Document Ingestion & Embedding Process

This section details how documents are processed and prepared for the RAG pipeline.

1. Ingestion Lifecycle

Documents pass through several granular stages tracked in the database:

  • uploading: File is being transferred to S3/R2 storage.
  • pending: File is in the queue waiting for processing.
  • extracting: Text is being extracted from the file (PDF, DOCX, TXT).
  • embedding: Text chunks are being converted into vector representations.
  • ready: Document is fully processed and available for querying.
  • failed: An error occurred during processing (error details are logged).

2. Optimized Embedding Pipeline

To handle large documents efficiently while staying within API limits, the embedding process is highly optimized:

  • Parallel Batching: Instead of processing chunks sequentially, the system uses a concurrency of 10 parallel batches. Each batch contains up to 100 text chunks.
  • Maximum Throughput: By sending 10 requests to batchEmbedContents simultaneously, the system can process thousands of chunks in seconds, leveraging high-RPM tiers (up to 2200 RPM).
  • Rate Limit Resilience: The system implements exponential backoff. If a rate limit (429) or "Resource Exhausted" error is hit, it automatically waits (typically 60s) before retrying, ensuring stability even on free-tier quotas.
  • Granular Progress: Progress is reported back to the UI for every individual batch that completes, providing real-time feedback during long processing tasks.

3. Smart Extraction & OCR

  • Mime-Type Resilience: If a file is uploaded with a generic application/octet-stream type, the system intelligently falls back to extension-based detection (PDF, DOCX, TXT).
  • Low-Content Detection: For PDFs, the system checks the average text density per page. If it's too low (e.g., scanned images), it flags the document as ocr_required.
  • LLM-Powered OCR: If forced or confirmed by the user, the system uses a vision-capable LLM (e.g., gemini-2.5-flash) to perform high-quality OCR on scanned pages before chunking.

4. Storage & Persistence

  • Chunking: Text is split with configurable chunkSize and overlap to maintain context across chunk boundaries.
  • Vector Storage: Embeddings (768-dimensional vectors) are stored as JSON in the database, allowing for fast cosine similarity search during retrieval.
  • Background Queue Management: All heavy processing tasks (text extraction, OCR, chunking, and embedding) are offloaded to a background worker powered by BullMQ and Redis. This decouples the time-consuming ingestion process from the HTTP request/response cycle, ensuring the web interface remains lightning-fast and responsive while the worker processes documents in the background. The worker supports automatic retries, exponential backoff, and progress reporting.

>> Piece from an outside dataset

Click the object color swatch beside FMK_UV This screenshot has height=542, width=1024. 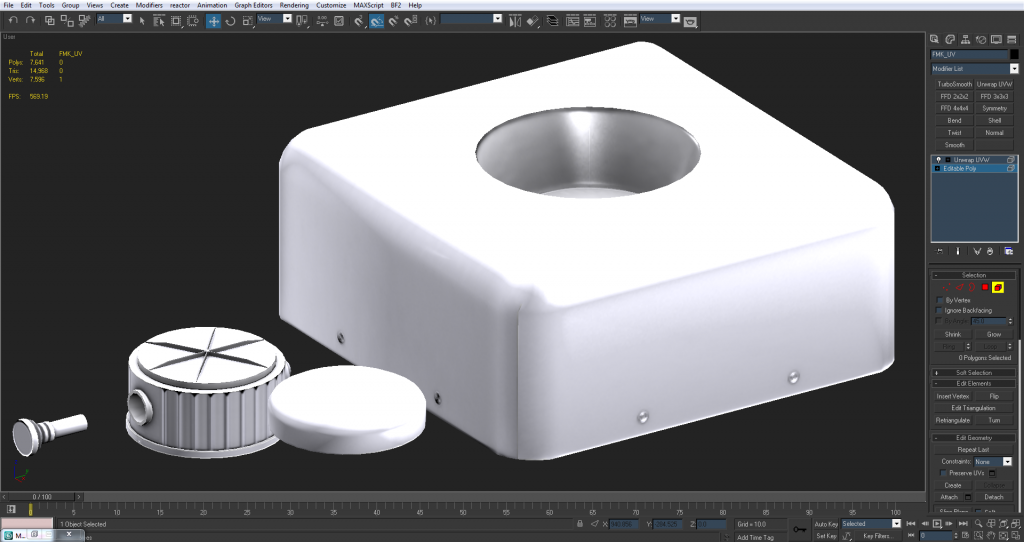click(1013, 54)
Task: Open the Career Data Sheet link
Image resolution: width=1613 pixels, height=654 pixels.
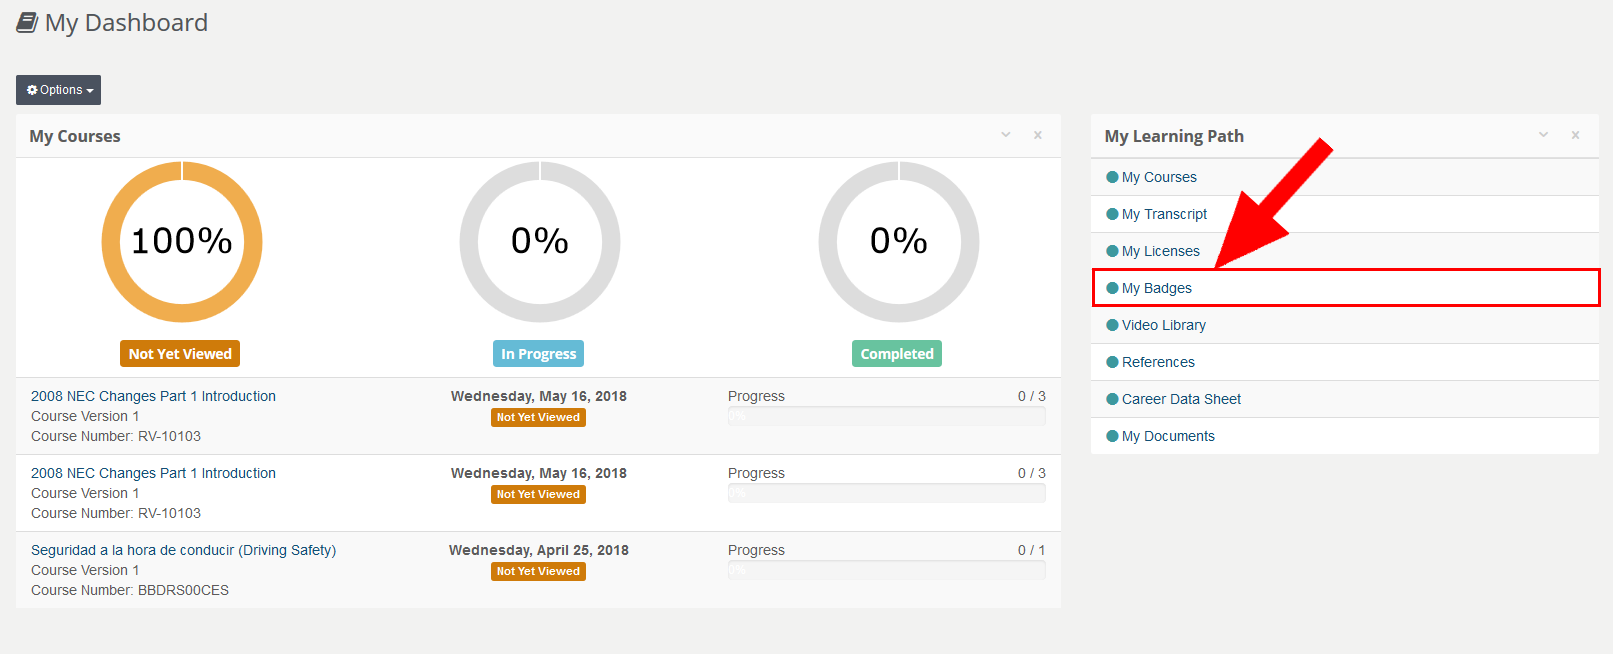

Authentication & User Management

The application uses Clerk for user authentication and management:

  • Frontend: The @clerk/react SDK handles login, signup, and user sessions.
  • Backend: The @clerk/express middleware (specifically clerkMiddleware) protects tRPC routes.
  • Syncing: User data is synced with the local database to associate projects and usage logs with specific user identities.
  • Security: The system supports both session-based authentication (for the web UI) and API key-based authentication (for programmatic access via the SDK).